Copy the material below line for line, leaving out the pictures.
====== Input rows
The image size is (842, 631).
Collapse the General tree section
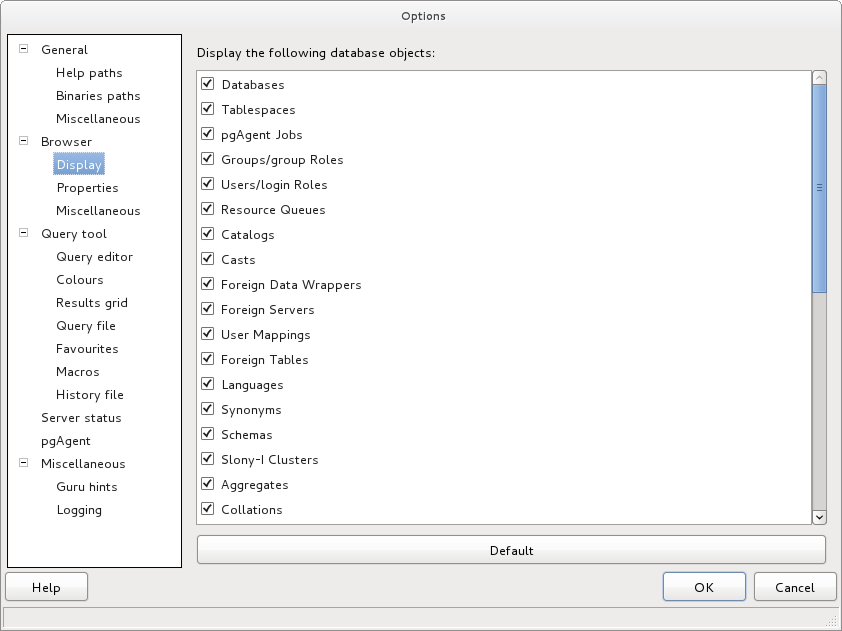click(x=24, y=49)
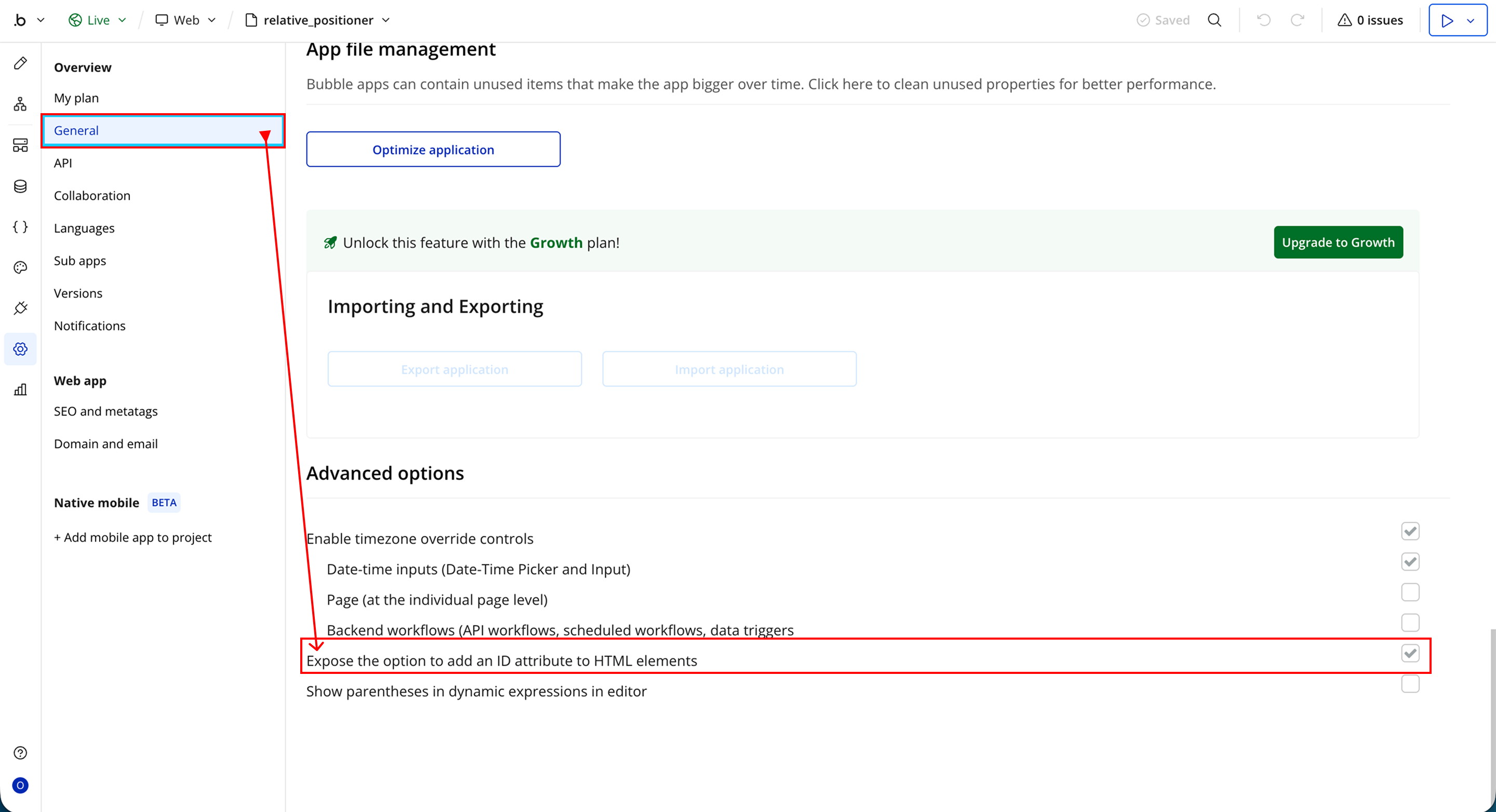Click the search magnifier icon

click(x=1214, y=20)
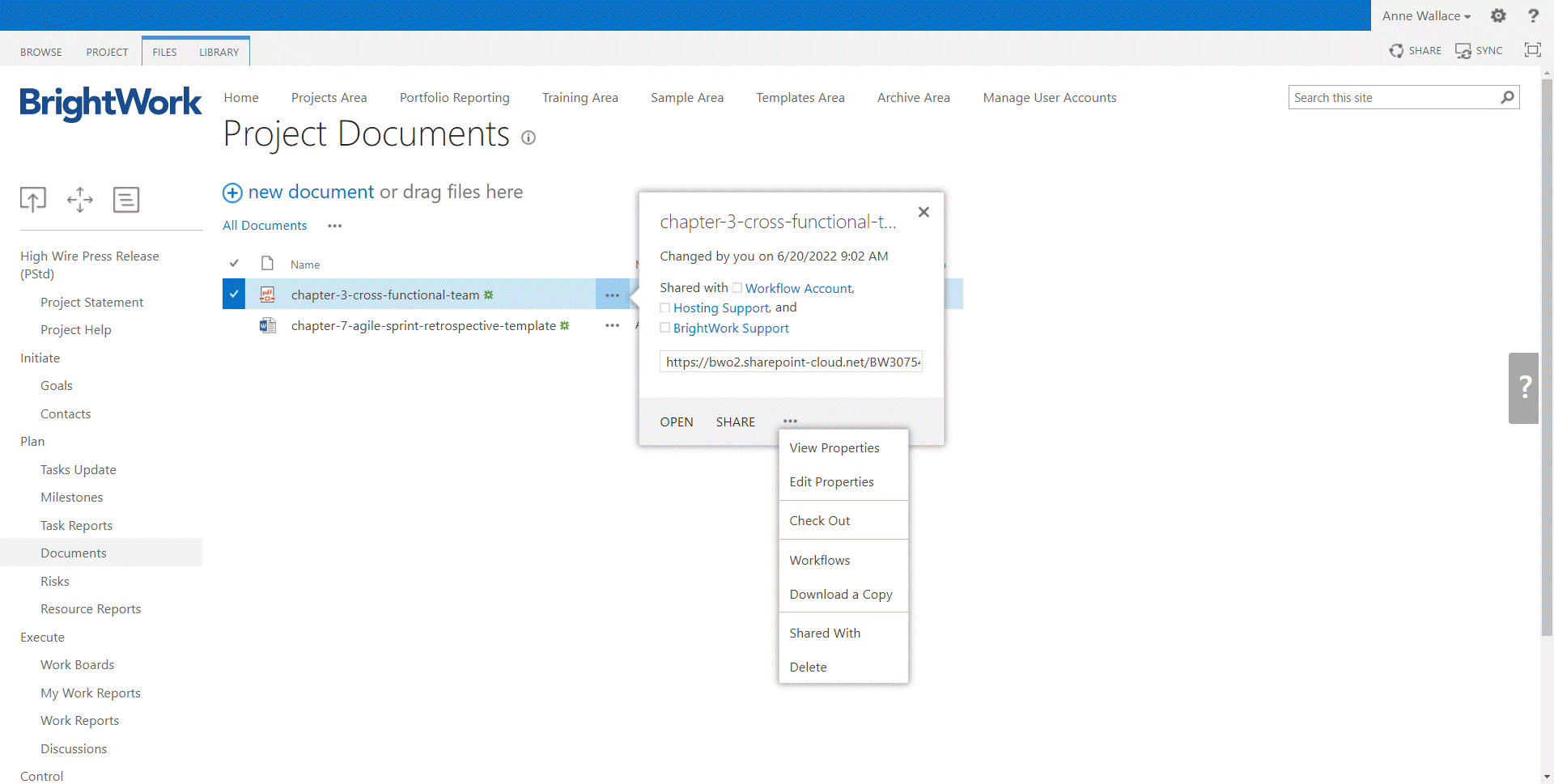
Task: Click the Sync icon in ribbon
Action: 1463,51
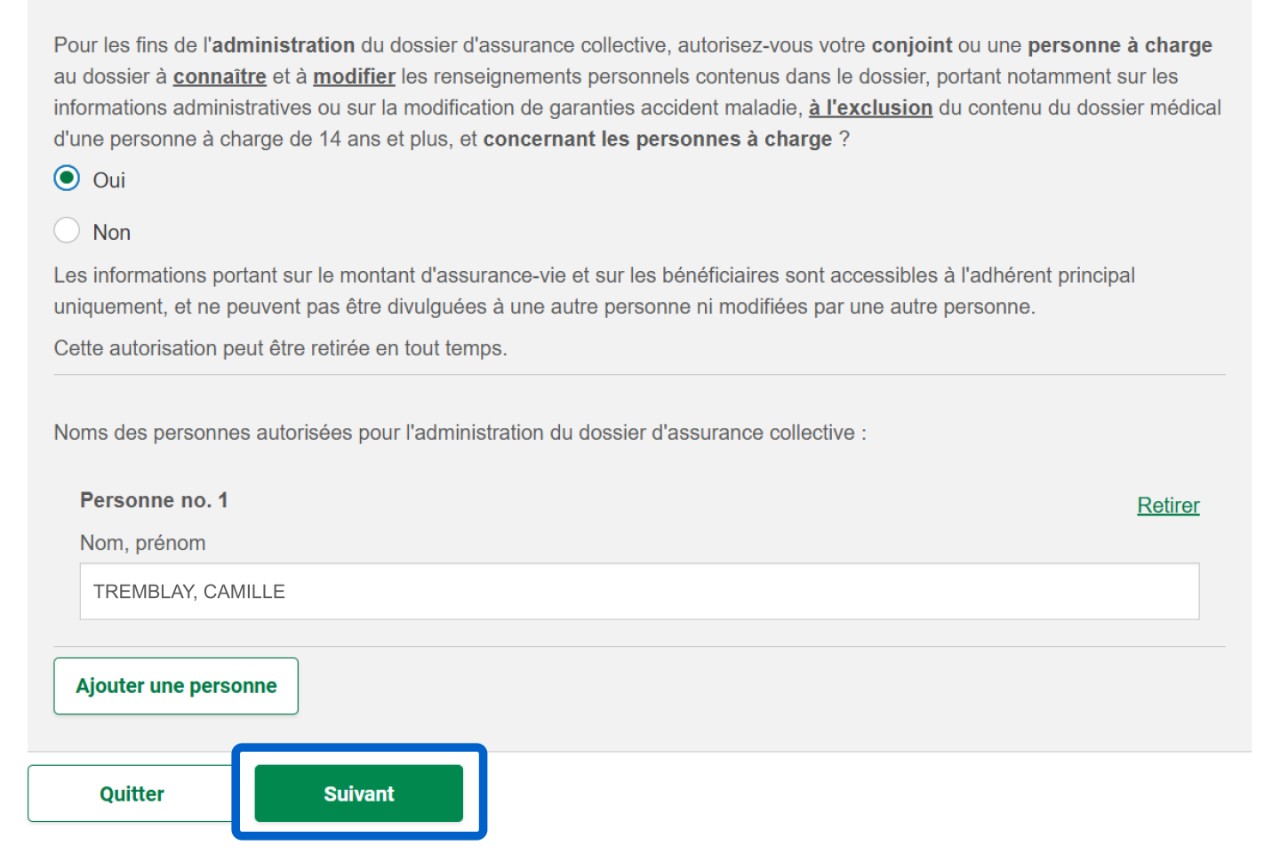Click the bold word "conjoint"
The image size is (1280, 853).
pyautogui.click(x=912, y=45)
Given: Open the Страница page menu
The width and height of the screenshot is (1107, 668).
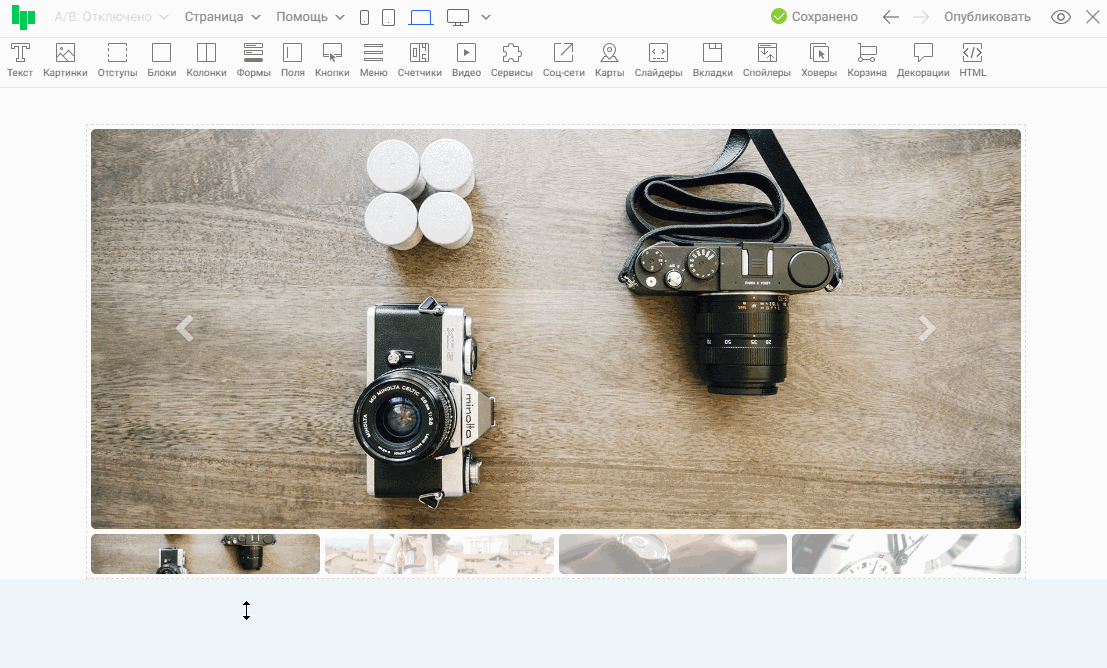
============
Correct answer:
The image size is (842, 631).
Collapse the General tree section
click(x=24, y=49)
Click the search magnifier icon

click(x=1214, y=20)
Task: Click the Sync icon in ribbon
Action: 1463,51
Click the bold word "conjoint"
The image size is (1280, 853).
pyautogui.click(x=912, y=45)
Given: Open the Страница page menu
The width and height of the screenshot is (1107, 668).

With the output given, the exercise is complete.